» REQUIRED WORK: Print this span of the material below exactly: the line with "You are a computer-use", the line with "Instruction: Select the", and every line between them, but nothing else.

» RECORDED DATA:
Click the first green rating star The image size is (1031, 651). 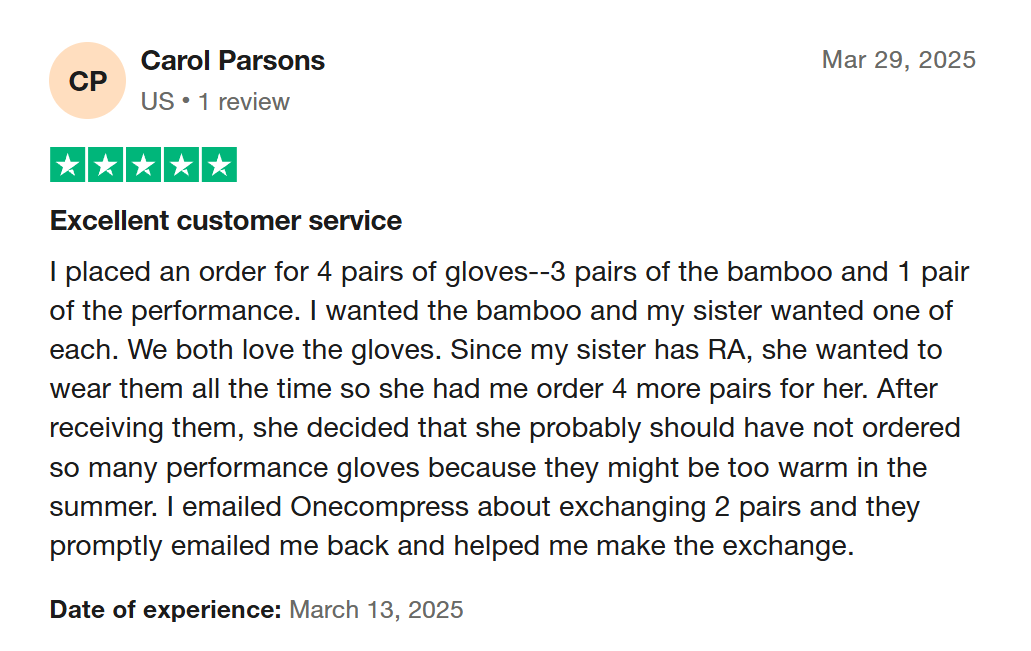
==
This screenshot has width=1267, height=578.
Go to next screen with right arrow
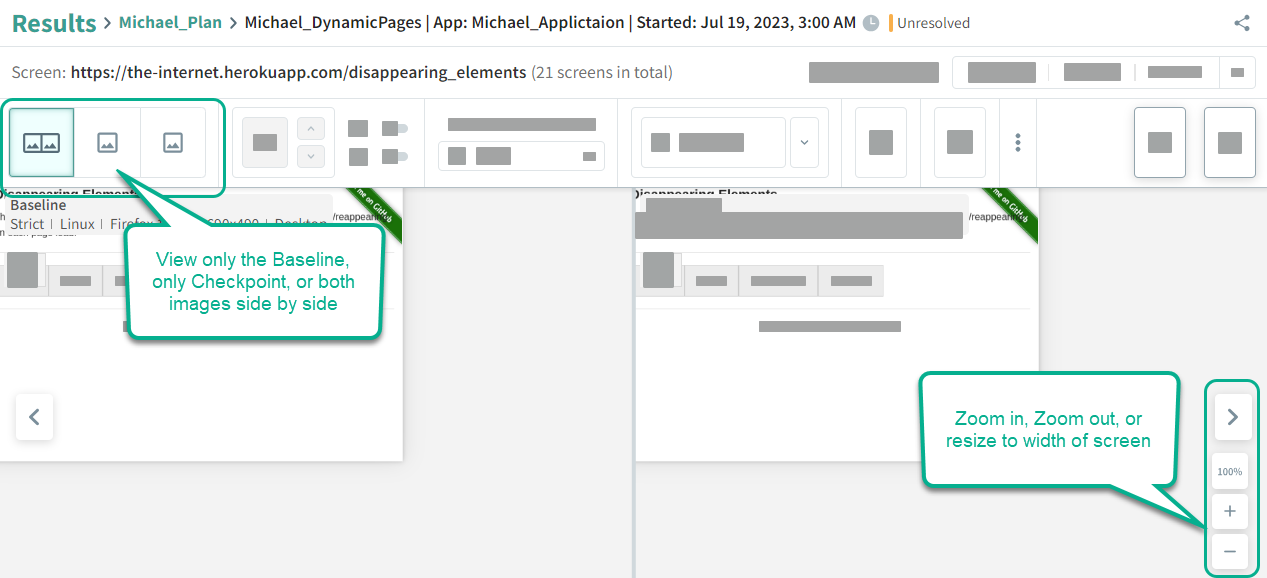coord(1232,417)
---
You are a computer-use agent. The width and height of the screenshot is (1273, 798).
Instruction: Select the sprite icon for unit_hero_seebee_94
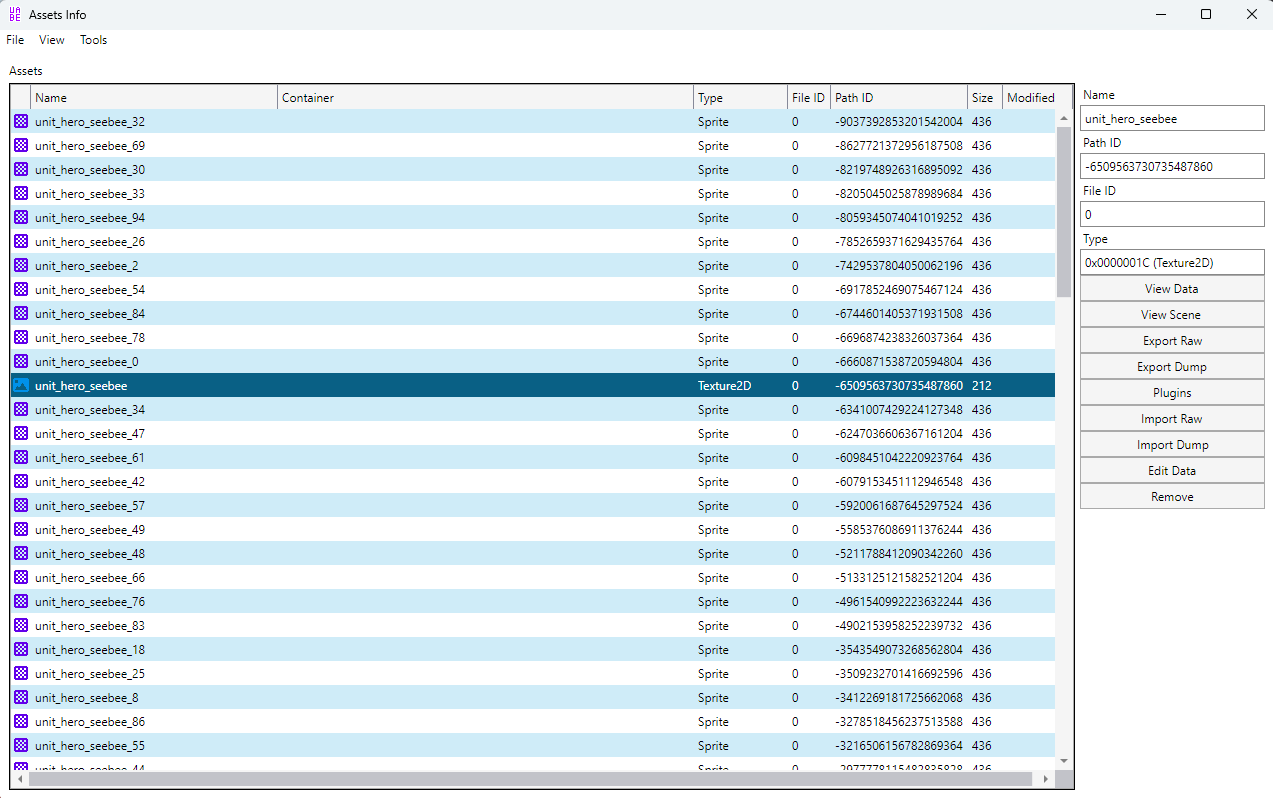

» OUTPUT BELOW:
You are a computer-use agent. The width and height of the screenshot is (1273, 798).
Instruction: Select the sprite icon for unit_hero_seebee_94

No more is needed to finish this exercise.